*Task details:*
Output as a JSON list of strings the lines starting at the line containing "Where should I click to: Focus" and ending at the line containing "click(232, 381)", one string for each line and skipping blank lines.
--- Records shown ---
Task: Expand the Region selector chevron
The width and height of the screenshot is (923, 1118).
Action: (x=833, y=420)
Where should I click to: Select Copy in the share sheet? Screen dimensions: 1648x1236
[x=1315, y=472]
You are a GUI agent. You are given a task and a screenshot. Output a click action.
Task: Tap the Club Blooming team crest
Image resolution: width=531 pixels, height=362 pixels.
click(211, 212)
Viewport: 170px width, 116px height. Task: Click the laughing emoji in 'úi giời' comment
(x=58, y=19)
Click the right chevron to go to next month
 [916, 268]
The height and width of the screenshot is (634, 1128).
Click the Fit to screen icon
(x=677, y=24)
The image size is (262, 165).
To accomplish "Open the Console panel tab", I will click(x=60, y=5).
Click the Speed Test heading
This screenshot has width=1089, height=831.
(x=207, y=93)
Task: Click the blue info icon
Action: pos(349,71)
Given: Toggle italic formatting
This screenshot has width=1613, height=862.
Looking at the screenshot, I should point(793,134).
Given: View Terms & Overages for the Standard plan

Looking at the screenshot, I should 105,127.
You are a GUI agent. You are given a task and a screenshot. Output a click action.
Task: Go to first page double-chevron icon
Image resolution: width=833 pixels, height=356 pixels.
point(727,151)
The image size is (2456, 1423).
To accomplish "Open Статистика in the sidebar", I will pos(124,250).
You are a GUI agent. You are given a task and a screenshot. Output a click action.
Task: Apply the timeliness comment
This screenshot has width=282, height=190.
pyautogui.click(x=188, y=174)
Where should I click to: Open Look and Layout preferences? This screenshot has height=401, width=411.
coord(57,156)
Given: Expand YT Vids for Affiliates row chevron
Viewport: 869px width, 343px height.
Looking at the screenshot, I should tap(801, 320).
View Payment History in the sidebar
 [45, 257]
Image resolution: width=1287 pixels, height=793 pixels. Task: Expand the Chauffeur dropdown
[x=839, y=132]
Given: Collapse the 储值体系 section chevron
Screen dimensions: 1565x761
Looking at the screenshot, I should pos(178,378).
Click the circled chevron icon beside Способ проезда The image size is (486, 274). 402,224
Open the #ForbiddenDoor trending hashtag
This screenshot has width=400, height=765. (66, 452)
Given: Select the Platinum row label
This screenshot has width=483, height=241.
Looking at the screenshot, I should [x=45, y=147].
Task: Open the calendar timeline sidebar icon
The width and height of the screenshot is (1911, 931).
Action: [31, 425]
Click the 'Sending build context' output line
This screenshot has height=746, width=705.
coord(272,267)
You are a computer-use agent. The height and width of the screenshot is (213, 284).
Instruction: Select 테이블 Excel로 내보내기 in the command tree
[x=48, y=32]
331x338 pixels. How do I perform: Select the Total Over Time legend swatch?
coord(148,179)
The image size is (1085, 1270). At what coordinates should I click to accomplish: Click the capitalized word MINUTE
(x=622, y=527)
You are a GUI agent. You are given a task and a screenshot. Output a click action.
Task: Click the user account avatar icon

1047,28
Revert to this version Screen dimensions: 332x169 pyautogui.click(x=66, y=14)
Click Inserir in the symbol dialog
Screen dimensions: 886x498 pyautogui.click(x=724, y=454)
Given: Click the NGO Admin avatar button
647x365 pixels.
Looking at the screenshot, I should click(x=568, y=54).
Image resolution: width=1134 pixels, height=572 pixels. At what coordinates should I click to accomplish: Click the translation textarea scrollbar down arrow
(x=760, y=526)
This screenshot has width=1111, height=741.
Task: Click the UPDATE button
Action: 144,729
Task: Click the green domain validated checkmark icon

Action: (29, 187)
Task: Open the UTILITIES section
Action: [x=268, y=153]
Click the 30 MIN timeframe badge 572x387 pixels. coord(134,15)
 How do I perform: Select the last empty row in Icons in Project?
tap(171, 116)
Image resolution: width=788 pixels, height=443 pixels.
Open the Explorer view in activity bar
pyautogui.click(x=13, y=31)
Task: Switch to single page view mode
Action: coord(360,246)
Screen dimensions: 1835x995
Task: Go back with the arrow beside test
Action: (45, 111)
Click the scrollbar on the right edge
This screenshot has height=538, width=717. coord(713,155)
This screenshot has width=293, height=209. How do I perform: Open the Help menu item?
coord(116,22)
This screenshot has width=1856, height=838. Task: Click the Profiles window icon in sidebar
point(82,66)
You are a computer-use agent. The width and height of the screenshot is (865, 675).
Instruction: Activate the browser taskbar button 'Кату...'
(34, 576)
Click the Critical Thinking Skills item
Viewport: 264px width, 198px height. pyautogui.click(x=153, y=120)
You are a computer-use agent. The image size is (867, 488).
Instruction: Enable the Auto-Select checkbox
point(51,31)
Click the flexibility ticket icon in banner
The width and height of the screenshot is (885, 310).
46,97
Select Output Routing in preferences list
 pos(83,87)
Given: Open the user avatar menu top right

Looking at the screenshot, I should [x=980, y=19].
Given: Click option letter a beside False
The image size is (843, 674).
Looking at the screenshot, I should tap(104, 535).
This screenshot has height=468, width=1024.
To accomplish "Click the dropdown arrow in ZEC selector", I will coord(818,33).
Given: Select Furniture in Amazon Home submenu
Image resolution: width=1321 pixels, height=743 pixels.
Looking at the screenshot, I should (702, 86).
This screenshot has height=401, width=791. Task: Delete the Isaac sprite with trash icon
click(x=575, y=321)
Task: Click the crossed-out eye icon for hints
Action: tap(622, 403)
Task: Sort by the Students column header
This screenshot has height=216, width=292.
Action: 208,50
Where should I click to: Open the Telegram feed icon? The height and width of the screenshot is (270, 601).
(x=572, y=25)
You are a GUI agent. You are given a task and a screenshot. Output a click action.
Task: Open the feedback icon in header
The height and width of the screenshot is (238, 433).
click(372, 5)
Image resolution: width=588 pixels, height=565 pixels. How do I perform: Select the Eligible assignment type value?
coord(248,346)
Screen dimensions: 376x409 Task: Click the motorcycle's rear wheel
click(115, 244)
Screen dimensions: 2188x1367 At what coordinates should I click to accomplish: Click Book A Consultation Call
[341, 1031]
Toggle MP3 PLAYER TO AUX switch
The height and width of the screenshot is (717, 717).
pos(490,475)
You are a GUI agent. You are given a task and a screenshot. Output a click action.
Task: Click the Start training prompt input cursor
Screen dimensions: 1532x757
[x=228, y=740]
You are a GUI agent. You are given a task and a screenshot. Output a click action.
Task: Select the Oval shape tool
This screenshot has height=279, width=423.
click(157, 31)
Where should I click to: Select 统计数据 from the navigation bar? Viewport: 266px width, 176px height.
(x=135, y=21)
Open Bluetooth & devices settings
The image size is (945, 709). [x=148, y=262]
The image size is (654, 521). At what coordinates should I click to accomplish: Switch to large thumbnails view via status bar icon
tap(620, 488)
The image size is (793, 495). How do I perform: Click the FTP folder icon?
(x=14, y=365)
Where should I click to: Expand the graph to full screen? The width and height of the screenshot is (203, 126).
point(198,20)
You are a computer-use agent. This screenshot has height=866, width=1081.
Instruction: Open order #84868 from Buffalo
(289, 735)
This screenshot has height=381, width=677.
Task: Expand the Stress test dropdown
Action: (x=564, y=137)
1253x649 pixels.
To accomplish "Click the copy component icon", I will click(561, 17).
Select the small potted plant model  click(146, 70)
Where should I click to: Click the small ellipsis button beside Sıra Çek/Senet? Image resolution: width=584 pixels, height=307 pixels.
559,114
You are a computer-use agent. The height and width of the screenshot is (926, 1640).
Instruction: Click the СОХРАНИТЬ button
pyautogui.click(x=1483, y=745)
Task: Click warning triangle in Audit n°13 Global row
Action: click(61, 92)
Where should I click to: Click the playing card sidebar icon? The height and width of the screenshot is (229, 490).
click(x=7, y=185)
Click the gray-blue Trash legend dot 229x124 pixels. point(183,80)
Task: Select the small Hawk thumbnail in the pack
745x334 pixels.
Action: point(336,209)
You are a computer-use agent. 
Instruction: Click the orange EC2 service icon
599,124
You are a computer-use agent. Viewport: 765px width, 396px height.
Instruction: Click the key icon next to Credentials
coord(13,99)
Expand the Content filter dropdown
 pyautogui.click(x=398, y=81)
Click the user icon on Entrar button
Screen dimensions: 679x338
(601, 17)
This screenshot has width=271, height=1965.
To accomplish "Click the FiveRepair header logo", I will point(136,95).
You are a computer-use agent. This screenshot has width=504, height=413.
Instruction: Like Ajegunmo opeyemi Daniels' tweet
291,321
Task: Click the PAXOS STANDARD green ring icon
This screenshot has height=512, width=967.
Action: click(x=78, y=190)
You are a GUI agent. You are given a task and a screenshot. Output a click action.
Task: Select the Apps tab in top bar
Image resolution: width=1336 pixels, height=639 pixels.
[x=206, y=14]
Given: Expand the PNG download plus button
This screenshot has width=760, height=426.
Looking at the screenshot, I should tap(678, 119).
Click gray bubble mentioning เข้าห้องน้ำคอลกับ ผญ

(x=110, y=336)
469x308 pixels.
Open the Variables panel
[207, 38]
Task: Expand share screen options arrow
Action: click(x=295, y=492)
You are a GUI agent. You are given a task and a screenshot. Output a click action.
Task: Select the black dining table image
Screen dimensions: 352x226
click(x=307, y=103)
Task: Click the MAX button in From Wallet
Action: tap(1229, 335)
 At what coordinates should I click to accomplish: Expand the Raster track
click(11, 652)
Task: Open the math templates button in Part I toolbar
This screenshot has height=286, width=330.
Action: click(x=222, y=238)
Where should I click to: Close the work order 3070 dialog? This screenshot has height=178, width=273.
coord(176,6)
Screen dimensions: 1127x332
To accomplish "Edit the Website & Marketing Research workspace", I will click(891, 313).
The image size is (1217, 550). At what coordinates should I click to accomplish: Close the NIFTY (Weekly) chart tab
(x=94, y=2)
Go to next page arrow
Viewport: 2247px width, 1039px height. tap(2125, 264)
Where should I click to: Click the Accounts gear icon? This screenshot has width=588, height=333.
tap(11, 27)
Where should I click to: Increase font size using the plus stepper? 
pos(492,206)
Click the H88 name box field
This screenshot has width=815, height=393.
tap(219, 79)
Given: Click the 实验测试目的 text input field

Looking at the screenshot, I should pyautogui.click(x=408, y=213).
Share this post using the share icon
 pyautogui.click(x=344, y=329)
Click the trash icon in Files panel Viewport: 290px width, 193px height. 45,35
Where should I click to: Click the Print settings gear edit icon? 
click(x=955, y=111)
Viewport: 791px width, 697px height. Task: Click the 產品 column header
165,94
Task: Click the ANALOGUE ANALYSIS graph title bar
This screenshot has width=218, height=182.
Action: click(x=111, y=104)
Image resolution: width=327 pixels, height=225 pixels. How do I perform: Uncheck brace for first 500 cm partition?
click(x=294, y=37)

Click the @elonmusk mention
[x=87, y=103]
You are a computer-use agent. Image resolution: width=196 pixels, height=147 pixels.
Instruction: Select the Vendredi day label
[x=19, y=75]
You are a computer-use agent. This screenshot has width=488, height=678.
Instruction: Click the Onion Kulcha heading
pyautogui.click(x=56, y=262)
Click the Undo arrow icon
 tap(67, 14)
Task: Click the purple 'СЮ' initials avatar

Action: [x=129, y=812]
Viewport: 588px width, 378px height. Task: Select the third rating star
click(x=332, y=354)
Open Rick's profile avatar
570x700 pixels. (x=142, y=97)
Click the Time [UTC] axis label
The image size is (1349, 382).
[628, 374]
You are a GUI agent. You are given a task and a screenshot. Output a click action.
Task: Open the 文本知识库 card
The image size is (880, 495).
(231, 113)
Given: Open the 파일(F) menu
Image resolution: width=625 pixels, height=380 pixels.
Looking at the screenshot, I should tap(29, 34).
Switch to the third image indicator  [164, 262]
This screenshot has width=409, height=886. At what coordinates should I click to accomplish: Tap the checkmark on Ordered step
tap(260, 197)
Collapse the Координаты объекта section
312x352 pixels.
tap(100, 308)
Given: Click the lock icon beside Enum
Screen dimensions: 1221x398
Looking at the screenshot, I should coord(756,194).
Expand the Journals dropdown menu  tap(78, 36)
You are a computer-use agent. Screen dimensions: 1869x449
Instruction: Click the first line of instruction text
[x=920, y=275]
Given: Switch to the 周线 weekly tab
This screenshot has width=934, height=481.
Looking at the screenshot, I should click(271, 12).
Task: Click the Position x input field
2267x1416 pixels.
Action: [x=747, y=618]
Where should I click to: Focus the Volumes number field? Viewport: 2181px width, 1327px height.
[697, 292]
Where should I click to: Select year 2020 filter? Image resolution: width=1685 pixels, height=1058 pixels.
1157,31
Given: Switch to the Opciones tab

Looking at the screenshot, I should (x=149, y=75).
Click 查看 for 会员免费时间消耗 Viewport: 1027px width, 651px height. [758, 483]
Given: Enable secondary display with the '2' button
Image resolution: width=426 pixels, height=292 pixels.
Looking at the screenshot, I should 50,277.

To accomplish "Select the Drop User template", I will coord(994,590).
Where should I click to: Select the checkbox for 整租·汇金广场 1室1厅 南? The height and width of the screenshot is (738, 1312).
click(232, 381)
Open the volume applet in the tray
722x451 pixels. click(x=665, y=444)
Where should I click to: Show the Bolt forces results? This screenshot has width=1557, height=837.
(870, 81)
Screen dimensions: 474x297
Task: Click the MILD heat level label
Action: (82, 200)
---
*Solution for this task:*
[
  "Where should I click to: Focus the Volumes number field? Viewport: 2181px width, 1327px height.",
  "[697, 292]",
  "Where should I click to: Select year 2020 filter? Image resolution: width=1685 pixels, height=1058 pixels.",
  "1157,31",
  "Given: Switch to the Opciones tab",
  "Looking at the screenshot, I should (x=149, y=75).",
  "Click 查看 for 会员免费时间消耗 Viewport: 1027px width, 651px height. [758, 483]",
  "Given: Enable secondary display with the '2' button",
  "Image resolution: width=426 pixels, height=292 pixels.",
  "Looking at the screenshot, I should 50,277.",
  "To accomplish \"Select the Drop User template\", I will coord(994,590).",
  "Where should I click to: Select the checkbox for 整租·汇金广场 1室1厅 南? The height and width of the screenshot is (738, 1312).",
  "click(232, 381)"
]